Supplied information>
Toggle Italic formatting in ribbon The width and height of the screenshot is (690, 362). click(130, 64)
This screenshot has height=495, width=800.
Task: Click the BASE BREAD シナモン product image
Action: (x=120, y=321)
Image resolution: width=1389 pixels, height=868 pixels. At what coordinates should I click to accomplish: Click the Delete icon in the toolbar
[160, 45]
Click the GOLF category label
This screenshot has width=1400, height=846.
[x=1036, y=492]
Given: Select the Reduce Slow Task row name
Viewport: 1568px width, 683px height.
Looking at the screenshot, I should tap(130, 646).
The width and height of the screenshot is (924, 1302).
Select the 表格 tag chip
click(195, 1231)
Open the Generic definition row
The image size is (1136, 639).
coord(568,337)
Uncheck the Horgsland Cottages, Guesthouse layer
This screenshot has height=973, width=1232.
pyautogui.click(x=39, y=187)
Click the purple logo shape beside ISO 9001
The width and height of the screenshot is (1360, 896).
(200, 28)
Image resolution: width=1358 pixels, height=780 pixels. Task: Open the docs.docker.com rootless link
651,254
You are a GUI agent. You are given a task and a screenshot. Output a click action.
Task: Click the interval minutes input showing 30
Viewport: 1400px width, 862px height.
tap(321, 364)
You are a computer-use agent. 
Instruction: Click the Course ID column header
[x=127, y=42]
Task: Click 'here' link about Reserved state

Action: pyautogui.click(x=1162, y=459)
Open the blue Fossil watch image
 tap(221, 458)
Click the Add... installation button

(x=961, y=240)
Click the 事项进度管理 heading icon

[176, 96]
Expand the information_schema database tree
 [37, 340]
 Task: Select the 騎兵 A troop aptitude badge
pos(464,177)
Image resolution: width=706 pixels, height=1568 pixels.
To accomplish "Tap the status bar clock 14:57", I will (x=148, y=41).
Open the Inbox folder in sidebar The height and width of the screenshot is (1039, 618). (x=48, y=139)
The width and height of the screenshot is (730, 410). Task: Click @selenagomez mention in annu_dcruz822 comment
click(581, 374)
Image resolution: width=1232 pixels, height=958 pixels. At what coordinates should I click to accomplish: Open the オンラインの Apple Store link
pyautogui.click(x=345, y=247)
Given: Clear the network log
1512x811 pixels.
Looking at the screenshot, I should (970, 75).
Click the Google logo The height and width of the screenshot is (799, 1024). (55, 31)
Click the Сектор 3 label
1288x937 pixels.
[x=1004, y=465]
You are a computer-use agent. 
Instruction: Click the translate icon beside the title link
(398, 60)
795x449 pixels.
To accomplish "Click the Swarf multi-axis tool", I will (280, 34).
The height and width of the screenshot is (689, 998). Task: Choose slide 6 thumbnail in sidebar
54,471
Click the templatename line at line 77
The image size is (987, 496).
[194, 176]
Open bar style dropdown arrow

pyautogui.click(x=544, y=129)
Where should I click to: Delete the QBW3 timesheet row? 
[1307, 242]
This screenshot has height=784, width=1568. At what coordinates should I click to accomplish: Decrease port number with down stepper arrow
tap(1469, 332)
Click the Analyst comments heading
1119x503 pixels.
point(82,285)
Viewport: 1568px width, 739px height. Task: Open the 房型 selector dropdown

Written request>
Reproduce all of the items above, putting "Display" in place of each "Viewport" and keeping everything else unchanged.

Exercise output>
Toggle Italic formatting in ribbon The width and height of the screenshot is (690, 362). click(130, 64)
This screenshot has height=495, width=800.
Task: Click the BASE BREAD シナモン product image
Action: (x=120, y=321)
Image resolution: width=1389 pixels, height=868 pixels. At what coordinates should I click to accomplish: Click the Delete icon in the toolbar
[160, 45]
Click the GOLF category label
This screenshot has width=1400, height=846.
[x=1036, y=492]
Given: Select the Reduce Slow Task row name
Display: 1568px width, 683px height.
Looking at the screenshot, I should tap(130, 646).
The width and height of the screenshot is (924, 1302).
Select the 表格 tag chip
click(195, 1231)
Open the Generic definition row
The image size is (1136, 639).
coord(568,337)
Uncheck the Horgsland Cottages, Guesthouse layer
This screenshot has height=973, width=1232.
pyautogui.click(x=39, y=187)
Click the purple logo shape beside ISO 9001
The width and height of the screenshot is (1360, 896).
(200, 28)
Image resolution: width=1358 pixels, height=780 pixels. Task: Open the docs.docker.com rootless link
651,254
You are a GUI agent. You are given a task and a screenshot. Output a click action.
Task: Click the interval minutes input showing 30
Display: 1400px width, 862px height.
tap(321, 364)
You are a computer-use agent. 
Instruction: Click the Course ID column header
[x=127, y=42]
Task: Click 'here' link about Reserved state

Action: pyautogui.click(x=1162, y=459)
Open the blue Fossil watch image
 tap(221, 458)
Click the Add... installation button

(x=961, y=240)
Click the 事项进度管理 heading icon

[176, 96]
Expand the information_schema database tree
 [37, 340]
 Task: Select the 騎兵 A troop aptitude badge
pos(464,177)
Image resolution: width=706 pixels, height=1568 pixels.
To accomplish "Tap the status bar clock 14:57", I will (x=148, y=41).
Open the Inbox folder in sidebar The height and width of the screenshot is (1039, 618). (x=48, y=139)
The width and height of the screenshot is (730, 410). Task: Click @selenagomez mention in annu_dcruz822 comment
click(581, 374)
Image resolution: width=1232 pixels, height=958 pixels. At what coordinates should I click to accomplish: Open the オンラインの Apple Store link
pyautogui.click(x=345, y=247)
Given: Clear the network log
1512x811 pixels.
Looking at the screenshot, I should (970, 75).
Click the Google logo The height and width of the screenshot is (799, 1024). (55, 31)
Click the Сектор 3 label
1288x937 pixels.
[x=1004, y=465]
You are a computer-use agent. 
Instruction: Click the translate icon beside the title link
(398, 60)
795x449 pixels.
To accomplish "Click the Swarf multi-axis tool", I will (280, 34).
The height and width of the screenshot is (689, 998). Task: Choose slide 6 thumbnail in sidebar
54,471
Click the templatename line at line 77
The image size is (987, 496).
[194, 176]
Open bar style dropdown arrow

pyautogui.click(x=544, y=129)
Where should I click to: Delete the QBW3 timesheet row? 
[1307, 242]
This screenshot has height=784, width=1568. At what coordinates should I click to accomplish: Decrease port number with down stepper arrow
tap(1469, 332)
Click the Analyst comments heading
1119x503 pixels.
point(82,285)
Display: 1568px width, 739px height. Task: Open the 房型 selector dropdown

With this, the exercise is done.